Ana terdiam. Ia juga bingung dengan apa yang sebenarnya terjadi. Memang benar, ia sering memimpikan kejadian itu. Bahkan saat Julia menginap di tempatnya semalam.

"Aku tidak tahu," jawabnya pasrah.

Dokter Ratna mengernyitkan dahi ketika menyadari ada kantung hitam di mata Ana. "Kamu tidak tidur semalaman?"

Ana mengangguk lemah. Sebenarnya tubuhnya sudah sangat lelah. Dan sebagai informasi, dia belum pulang ke apartemen sama sekali. Apa yang ia katakan pada Julia adalah sebuah kebohongan. Ia memang sengaja datang ke tempat Dokter Ratna untuk bermalam di sini, sebagai antisipasi jika Julia masih berada di asramanya.
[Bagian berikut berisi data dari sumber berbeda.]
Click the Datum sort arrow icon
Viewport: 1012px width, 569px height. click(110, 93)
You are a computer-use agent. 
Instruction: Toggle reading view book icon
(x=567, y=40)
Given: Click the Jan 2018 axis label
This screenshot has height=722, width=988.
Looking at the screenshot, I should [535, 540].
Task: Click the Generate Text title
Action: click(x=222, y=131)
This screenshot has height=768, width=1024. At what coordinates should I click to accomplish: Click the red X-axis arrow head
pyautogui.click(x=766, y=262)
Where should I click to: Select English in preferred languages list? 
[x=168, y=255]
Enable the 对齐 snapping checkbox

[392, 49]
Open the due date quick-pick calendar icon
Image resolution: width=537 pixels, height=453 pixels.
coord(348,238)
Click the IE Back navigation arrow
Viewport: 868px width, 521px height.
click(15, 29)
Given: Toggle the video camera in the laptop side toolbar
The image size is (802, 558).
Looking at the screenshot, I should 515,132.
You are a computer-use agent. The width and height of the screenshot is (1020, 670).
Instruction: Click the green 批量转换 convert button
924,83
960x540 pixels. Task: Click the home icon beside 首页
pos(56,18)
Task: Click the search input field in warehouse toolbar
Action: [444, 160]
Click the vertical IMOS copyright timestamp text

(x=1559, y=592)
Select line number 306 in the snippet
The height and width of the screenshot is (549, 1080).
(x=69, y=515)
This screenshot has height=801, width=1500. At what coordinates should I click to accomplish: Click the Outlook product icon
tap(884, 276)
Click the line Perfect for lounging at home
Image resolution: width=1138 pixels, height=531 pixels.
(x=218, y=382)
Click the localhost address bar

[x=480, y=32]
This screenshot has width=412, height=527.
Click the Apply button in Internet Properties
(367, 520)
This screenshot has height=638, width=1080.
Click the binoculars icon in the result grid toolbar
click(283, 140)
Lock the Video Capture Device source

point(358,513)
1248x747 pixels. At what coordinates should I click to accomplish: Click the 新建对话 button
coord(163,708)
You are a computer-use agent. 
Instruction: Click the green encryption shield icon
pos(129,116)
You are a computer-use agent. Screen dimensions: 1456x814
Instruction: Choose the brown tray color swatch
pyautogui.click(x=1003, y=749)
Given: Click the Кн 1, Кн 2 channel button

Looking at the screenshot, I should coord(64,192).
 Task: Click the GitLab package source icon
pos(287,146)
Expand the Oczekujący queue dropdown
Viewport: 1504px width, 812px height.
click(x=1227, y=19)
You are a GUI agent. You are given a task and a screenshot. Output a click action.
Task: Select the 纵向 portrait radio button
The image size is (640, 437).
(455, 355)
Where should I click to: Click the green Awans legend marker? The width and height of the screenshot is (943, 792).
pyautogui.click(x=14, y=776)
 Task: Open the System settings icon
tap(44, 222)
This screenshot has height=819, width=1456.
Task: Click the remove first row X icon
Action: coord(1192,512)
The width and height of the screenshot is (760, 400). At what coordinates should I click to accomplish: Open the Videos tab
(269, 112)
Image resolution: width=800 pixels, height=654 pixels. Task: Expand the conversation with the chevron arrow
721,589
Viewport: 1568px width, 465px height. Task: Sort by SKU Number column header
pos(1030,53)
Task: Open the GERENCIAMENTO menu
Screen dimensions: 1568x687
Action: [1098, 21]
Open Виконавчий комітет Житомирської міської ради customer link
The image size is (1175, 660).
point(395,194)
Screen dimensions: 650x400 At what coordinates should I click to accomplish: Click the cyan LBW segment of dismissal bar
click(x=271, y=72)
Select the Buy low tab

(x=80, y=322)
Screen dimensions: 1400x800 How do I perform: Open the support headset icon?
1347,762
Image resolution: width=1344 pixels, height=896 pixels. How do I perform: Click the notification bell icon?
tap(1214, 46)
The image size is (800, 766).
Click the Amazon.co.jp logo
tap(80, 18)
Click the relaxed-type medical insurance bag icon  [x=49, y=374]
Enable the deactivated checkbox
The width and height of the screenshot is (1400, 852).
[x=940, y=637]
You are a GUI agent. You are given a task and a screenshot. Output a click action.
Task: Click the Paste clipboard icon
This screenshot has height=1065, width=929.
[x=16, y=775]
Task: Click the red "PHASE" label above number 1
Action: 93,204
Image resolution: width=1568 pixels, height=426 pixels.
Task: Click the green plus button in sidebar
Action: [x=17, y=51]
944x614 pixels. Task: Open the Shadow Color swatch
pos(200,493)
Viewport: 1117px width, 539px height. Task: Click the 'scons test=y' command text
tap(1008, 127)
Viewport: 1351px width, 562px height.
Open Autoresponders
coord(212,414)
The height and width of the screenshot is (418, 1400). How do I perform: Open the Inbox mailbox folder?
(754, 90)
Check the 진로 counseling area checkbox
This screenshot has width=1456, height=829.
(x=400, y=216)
"Ya sudah. Tidurlah dulu. Besok pagi kita bicarakan ini lagi."

Ana masuk ke salah satu kamar yang berhadapan dengan kamar dokter Ratna. Ia menutup pintu kamar itu dan keheningan pun terjadi.

Dari mini bar apartemen itu, Dokter Ratna menatap kamar Ana yang tertutup rapat. Ia tahu, menyembuhkan pasien yang memiliki antisosial tinggi seperti Ana begitu sulit. Tapi, Ana tidak keberatan dengan kehadiran Julia yang sudah jelas kini mengganggu hidupnya.

Dokter Ratna nampak gelisah dengan pemikirannya. Di satu sisi, ia khawair dengan keadaan Ana yang terus berjuang melawan mimpi buruknya ketika berada di dekat Julia, namun di sisi lain, ia dapat melihat sisi Ana yang baru ketika ada Julia di sampingnya. Ana yang tidak peduli pada orang lain, sepertinya mulai membuka dirinya pada orang lain. Bahkan ia ma merawat orang itu dengan tangannya sendiri. Seberapa spesialkan Julia di hati Ana sekarang?

***

"Insommu semakin parah. Kamu sungguh baik-baik saja jika dekat dengannya?"

Dokter Ratna berbicara sembari menyiapkan menu sarapan untuk Ana. Gadis itu terlihat sibuk dengan laptop yang ia taruh di meja makan.

"Jika aku baik-baik saja, aku tidak akan datang ke sini kan, Dok?"

Wanita berusia 27 tahunan itu tersenyum kecil sembari meletakkan mangkuk sup merah di depan Ana. Ia menarik kursi dan duduk menghadap ke Ana. Memandang lekat gadis itu.

"Aku sebenarnya bisa memeberikanmu obat dosis yang lebih, tapi sampai kapan kamu akan bergantung pada itu? Aku juga ingin menyembuhkanmu."

Ana mematikan laptopnya. Pandangannya tertuju pada sup merah. Ia mengaduk itu, membiarkan asap putih mengepul menyapu permukaan wajahnya. "Apakah tidak ada solusi lain?"

"Melawannya."

"...."

Doktee Ratna menghentikan aktivitasnya. Ia melihat ke wajah Ana dengan tatapan serius.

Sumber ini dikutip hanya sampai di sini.